Des couleurs tourbillonnèrent dans l’esprit de Mat, qui secoua la tête pour les dissiper. Par cupidité, presque tous les marchands auraient travaillé avec le meurtrier de leur mère…

La jetée la plus au sud était vierge de navires. Des officiers seanchaniens, casque à plumet sur la tête, attendaient pour aider Suroth et Tylin à embarquer dans un des grands canots à huit rames réquisitionnés pour l’occasion.

Après lui avoir pincé les fesses comme si personne ne regardait, Tylin manqua arracher les cheveux de Mat en le tirant vers elle pour un dernier baiser. Tout ça sous le regard impatient de Suroth, qui ne sembla pas se calmer lorsque la reine fut enfin installée dans le canot. Agitant les doigts à l’intention d’Alwhin, sa so’jhin, elle la bombarda d’ordres, la forçant à se déplacer sans cesse le long de l’embarcation pour aller lui chercher tel ou tel objet.

Les officiers saluèrent les autres membres du Sang puis les laissèrent se débrouiller pour embarquer avec l’assistance de leurs so’jhin. Les sul’dam aidèrent leurs damane et personne ne se soucia des da’covale qui durent en plus transférer les lourds paniers d’osier.

Bientôt, les canots commencèrent la traversée de la rade en direction du terrain d’atterrissage des raken et des to’raken, un peu au sud du Rahad. Slalomant entre les navires seanchaniens et les dizaines de bateaux du Peuple de la Mer arraisonnés, ces embarcations filaient bon train.

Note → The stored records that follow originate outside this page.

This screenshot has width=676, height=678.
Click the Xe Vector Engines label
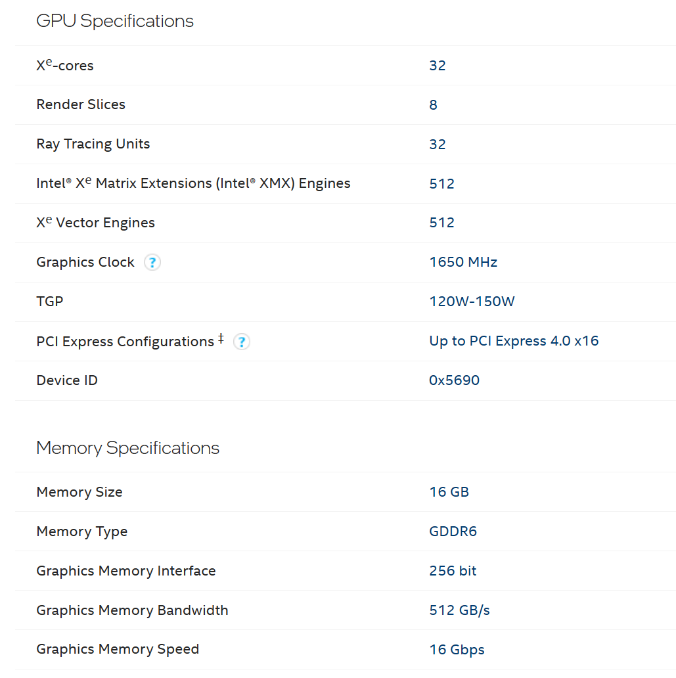click(x=95, y=223)
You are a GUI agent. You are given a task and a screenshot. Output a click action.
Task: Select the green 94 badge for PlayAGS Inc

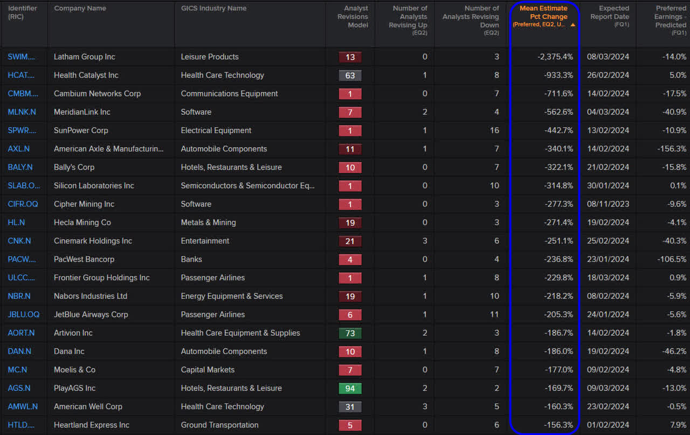pos(350,388)
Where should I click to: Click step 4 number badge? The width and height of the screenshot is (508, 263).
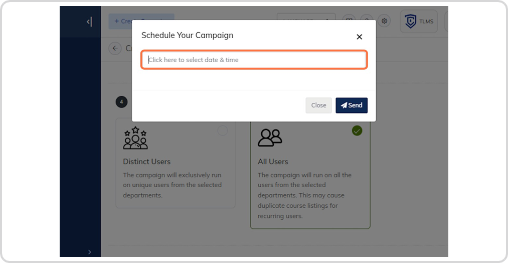(x=121, y=102)
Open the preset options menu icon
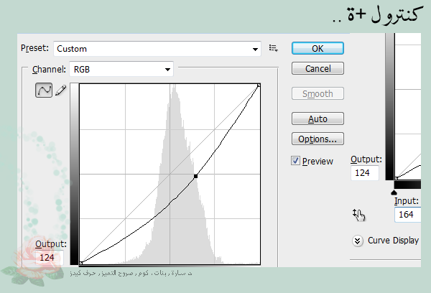Image resolution: width=431 pixels, height=293 pixels. pos(273,48)
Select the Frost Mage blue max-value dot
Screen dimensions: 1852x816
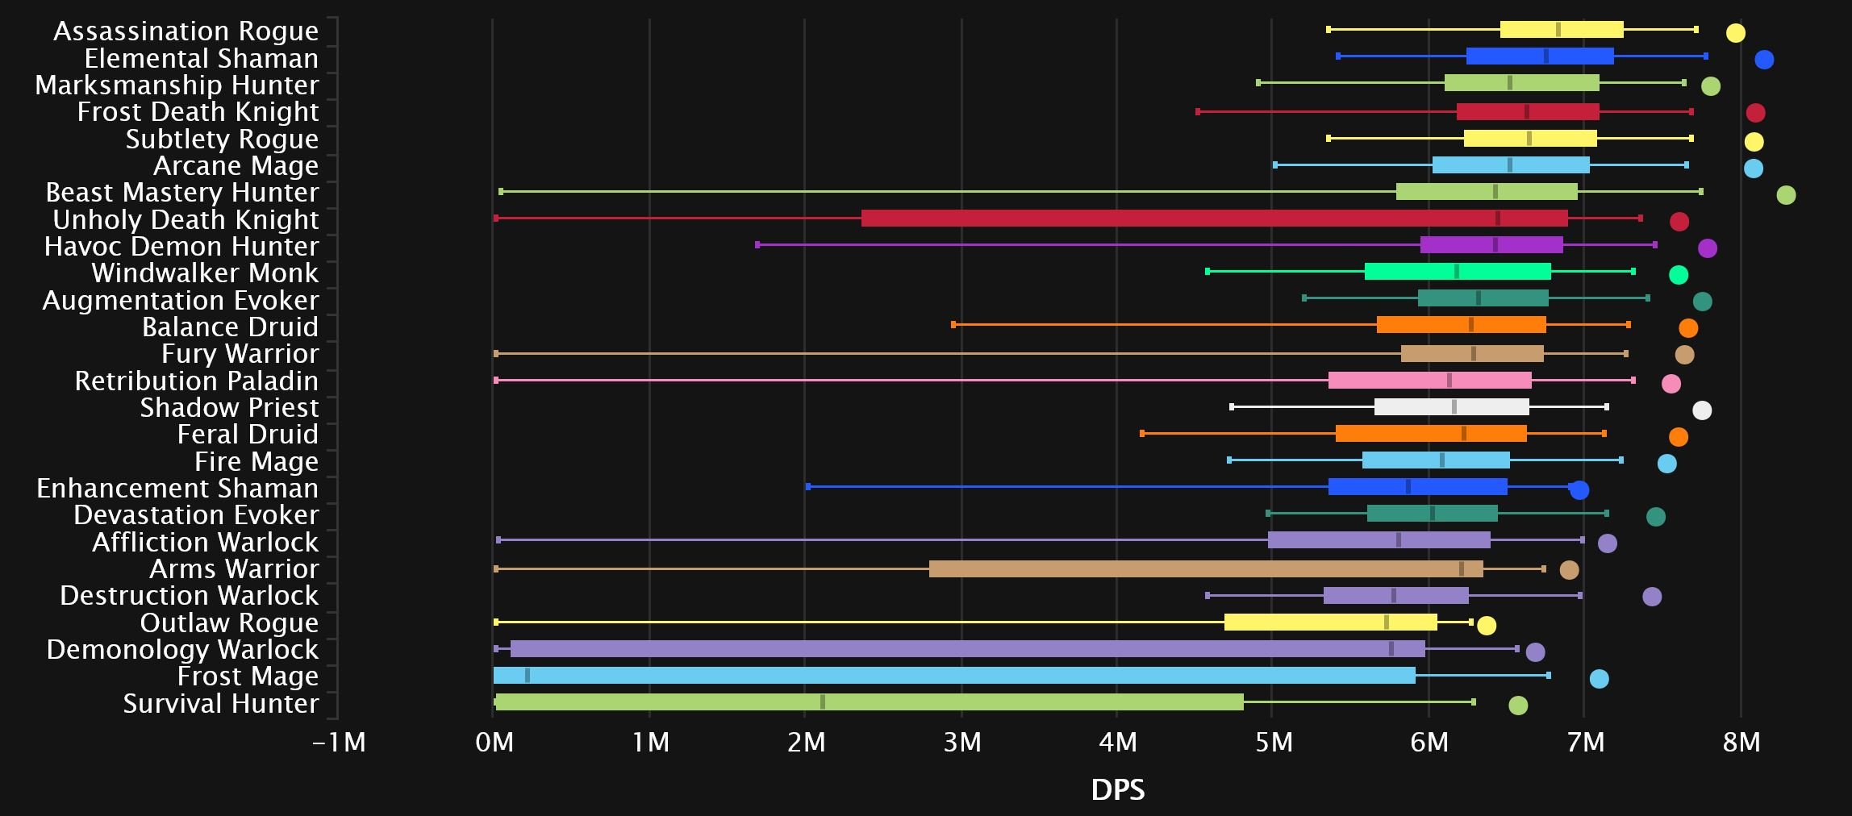click(1599, 679)
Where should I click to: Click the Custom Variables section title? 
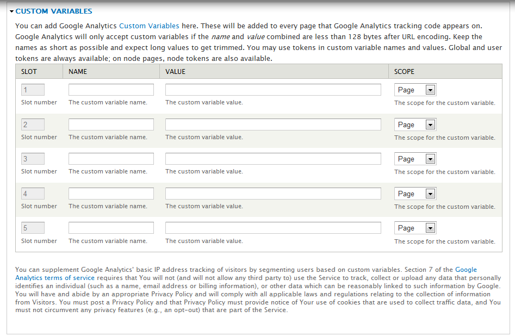pos(54,11)
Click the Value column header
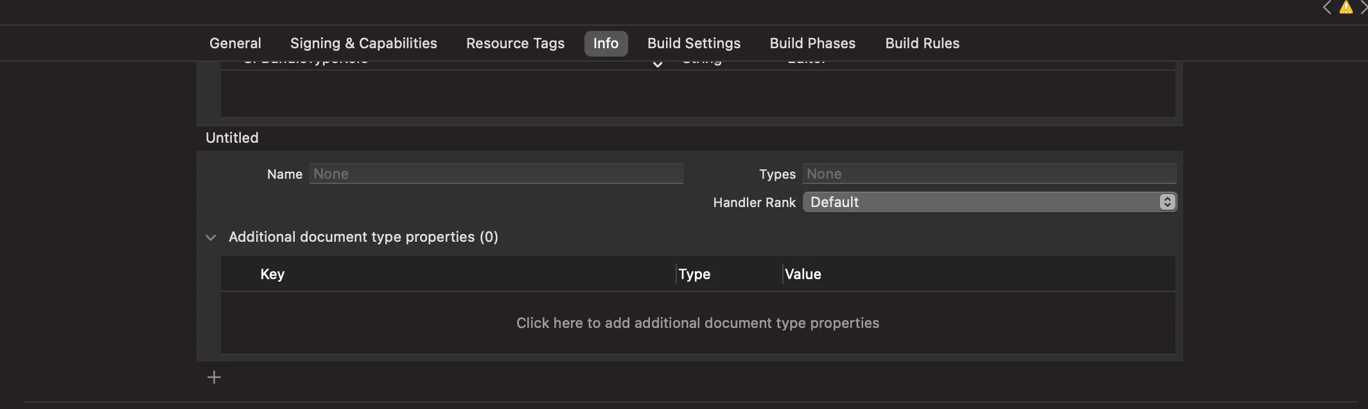Image resolution: width=1368 pixels, height=409 pixels. click(x=803, y=274)
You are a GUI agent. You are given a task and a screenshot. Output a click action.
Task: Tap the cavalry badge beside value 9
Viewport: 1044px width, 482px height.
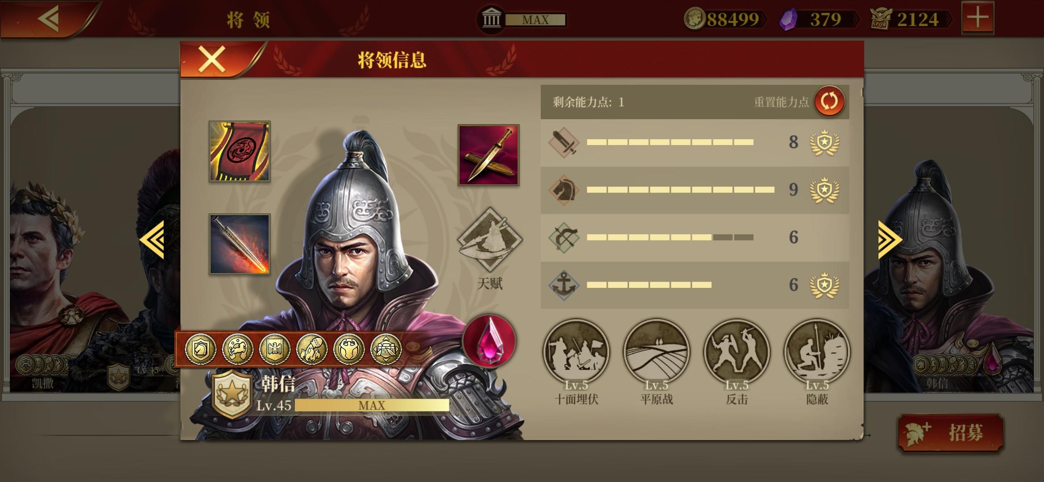click(824, 190)
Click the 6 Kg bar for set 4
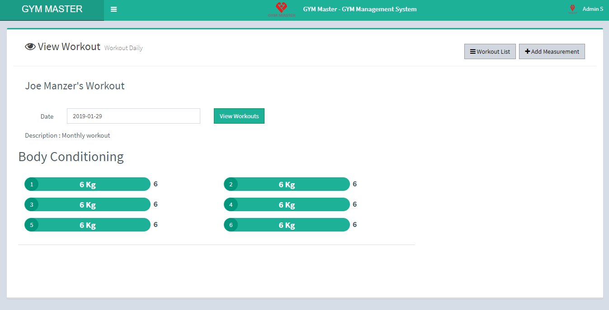The width and height of the screenshot is (609, 310). coord(287,205)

Les navires des Atha’an Miere arboraient désormais des vagues nervurées seanchaniennes et des cordages différents. Quant à leurs équipages, ils étaient désormais exclusivement composés de Seanchaniens. À part les Régentes des Vents, dont Mat préférait ignorer le sort, et certains malchanceux vendus sur les marchés aux esclaves, tous les Atha’an Miere survivants étaient dans le Rahad avec les autres da’covale – une grande opération de nettoyage des canaux emboués.

Mat ne pouvait rien contre ça. Vis-à-vis de ces gens, il n’avait aucune dette, et question ennuis, il était plus que largement servi. De toute façon, il n’y avait rien à faire. Et rien à ajouter sur le sujet.

S’il s’était écouté, Mat aurait fichu le camp sans attendre, histoire de laisser derrière lui les maudits navires du Peuple de la Mer. Sur les quais, personne ne se souciait de lui. Les officiers étaient partis depuis un moment, et on avait aussi emmené les chevaux de bât. Descendus des gréements, les marins avaient repris le travail et les membres de la guilde des dockers recommençaient à pousser leurs diables chargés de caisses et de tonneaux. Mais si le jeune flambeur s’éclipsait trop vite, Tylin risquait de penser qu’il s’enfuyait, et elle le ferait poursuivre. Du coup, perché sur Pépin, il resta un long moment à agiter la main comme un crétin jusqu’à ce que sa « chère et tendre » ne puisse plus le voir, même avec une longue-vue.

Malgré sa jambe douloureuse, il remonta lentement les quais en évitant de regarder de nouveau la rade.

Un peu partout, des marchands sobrement vêtus surveillaient le chargement ou le déchargement de leur navire. À l’occasion, ils glissaient une bourse pansue à un homme ou à une femme en gilet de cuir vert. Un « stimulus », pour obtenir une manutention plus délicate ou plus rapide de leurs biens. De l’argent perdu, dans le second cas, car il semblait impossible que les dockers travaillent plus rapidement. Mais les gens du Sud avaient toujours l’air de courir dans tous les sens – sauf quand le soleil, à son zénith, chauffait assez la pierre des jetées pour qu’on puisse y faire rôtir un canard. Mais sous un ciel gris, et avec un vent mordant soufflant de la mer, on ne risquait pas de crever de chaud, quelle que soit la position du soleil.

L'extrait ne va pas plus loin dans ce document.